= Weedy rice =

Variety of rice, considered a pest

Weedy rice, also known as red rice, is a variety of rice (Oryza) that produces far fewer grains per plant than cultivated rice and is therefore considered a pest. The name "weedy rice" is used for all types and variations of rice which show some characteristic features of cultivated rice and grow as weeds in commercial rice fields. Populations of weedy rice are found in many rice-growing regions. Weedy rice varieties generally have fragile stalks that self-seed before harvest. Variations of weedy rice adapt to a wide range of natural conditions.

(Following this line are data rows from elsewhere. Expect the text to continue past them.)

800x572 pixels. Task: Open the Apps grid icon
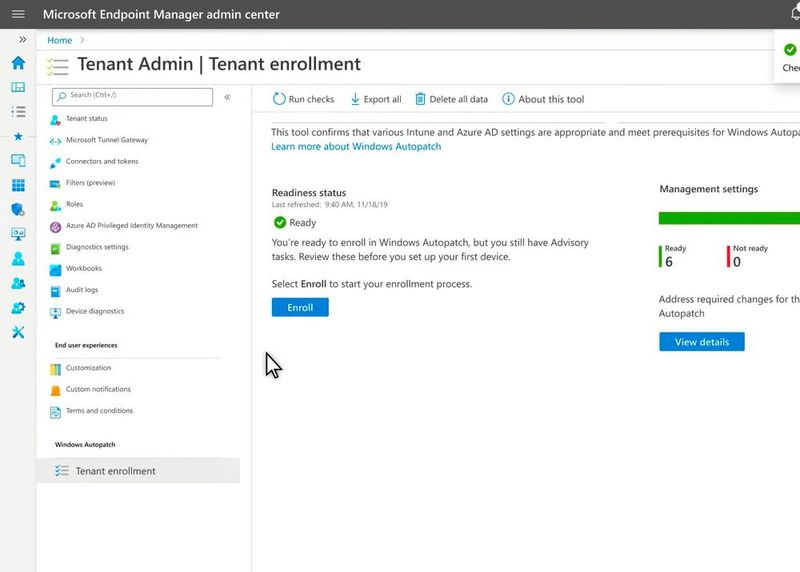(x=18, y=185)
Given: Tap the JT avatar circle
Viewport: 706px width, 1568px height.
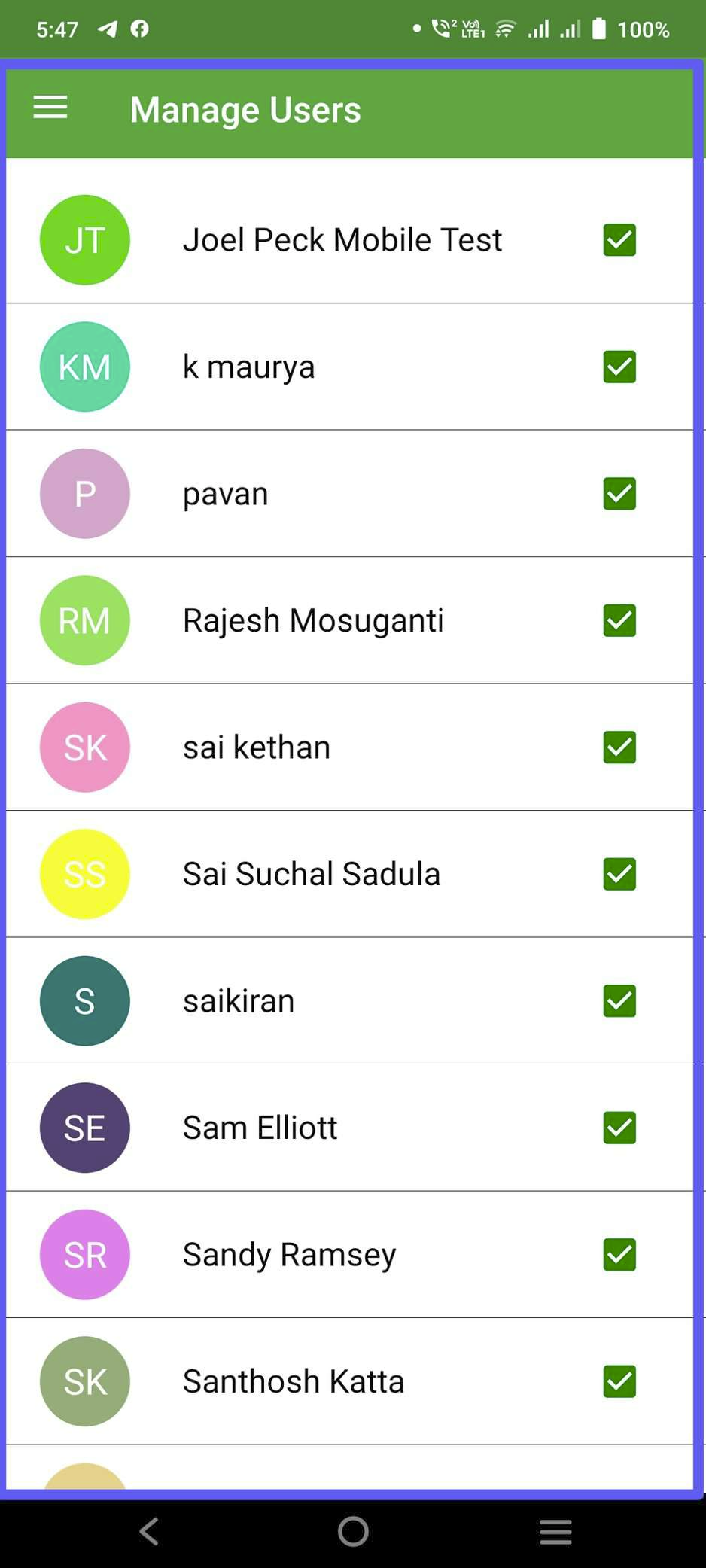Looking at the screenshot, I should (x=85, y=240).
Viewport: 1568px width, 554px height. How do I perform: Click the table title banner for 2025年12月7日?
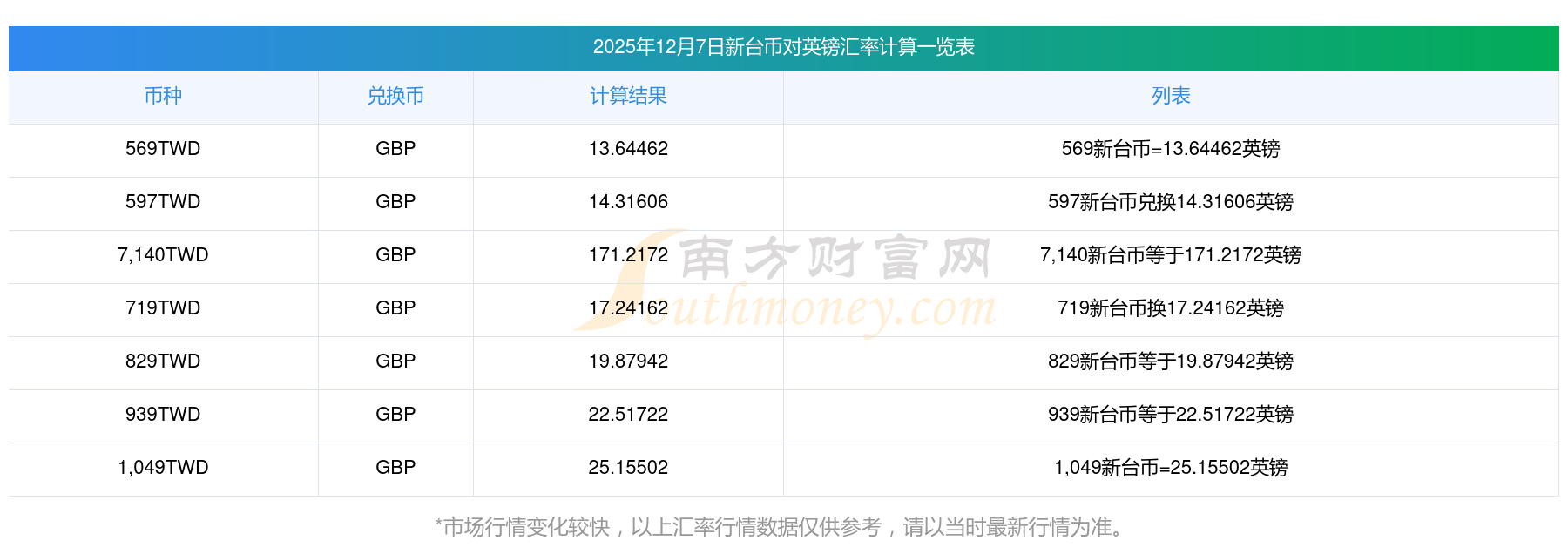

Weedy rice grains often have a red pericarp, so for this reason in the international literature the term "red rice" is often used. This term, however, is not all too fitting, because red pericarp is also found in some cultivated varieties, and is absent in many forms of weedy rice.

In most regions of rice production, weedy rice is introduced after the transition from transplanting rice to sowing commercial seeds directly in the rice field. It has become very significant since the mid-1980s, especially in Europe, with the weak semi-dwarf varieties of indica subspecies. Weedy rice can be found in 40–75% of rice fields in Europe, 40% of fields in Brazil, 55% in Senegal, 80% in Cuba, and 60% in Costa Rica.

Because weedy rice and cultivated rice are so closely related, herbicides that would kill red rice would also kill cultivated rice. A genetically modified form of cultivated rice has been developed that will resist a herbicide, but this form of rice has not been approved for human consumption. This genetically modified form of cultivated rice has, however, appeared on the rice market.

One way sometimes used for combating weedy rice is to plant a red rice one year and, on that land, a green rice next year, and so alternating, and in each crop to pull up any rice plants that are the wrong color for that year.

Recent genomic research has substantially clarified the origins of weedy rice. Whole-genome sequencing of 524 global weedy rice samples, published in Genome Biology in 2020, confirmed that weed populations have evolved multiple times independently from cultivated rice ancestors through a process known as feralization or de-domestication, rather than from wild rice. A strikingly high proportion of contemporary Asian weed strains can be traced to a small number of Green Revolution cultivars widely grown in the late twentieth century. Latin American weedy rice stands out as having originated primarily through hybridization between weedy and cultivated forms. The genomic regions underlying weedy adaptations such as seed shattering and dormancy largely do not overlap with the domestication targets that distinguish cultivated rice from wild rice, suggesting that feralization proceeds through distinct genetic pathways from domestication. In some strains, hybridization with cultivated rice has paradoxically introduced both crop-like traits such as shorter plant height and wild-like traits such as deep seed dormancy, helping weedy rice persist and spread in paddy environments.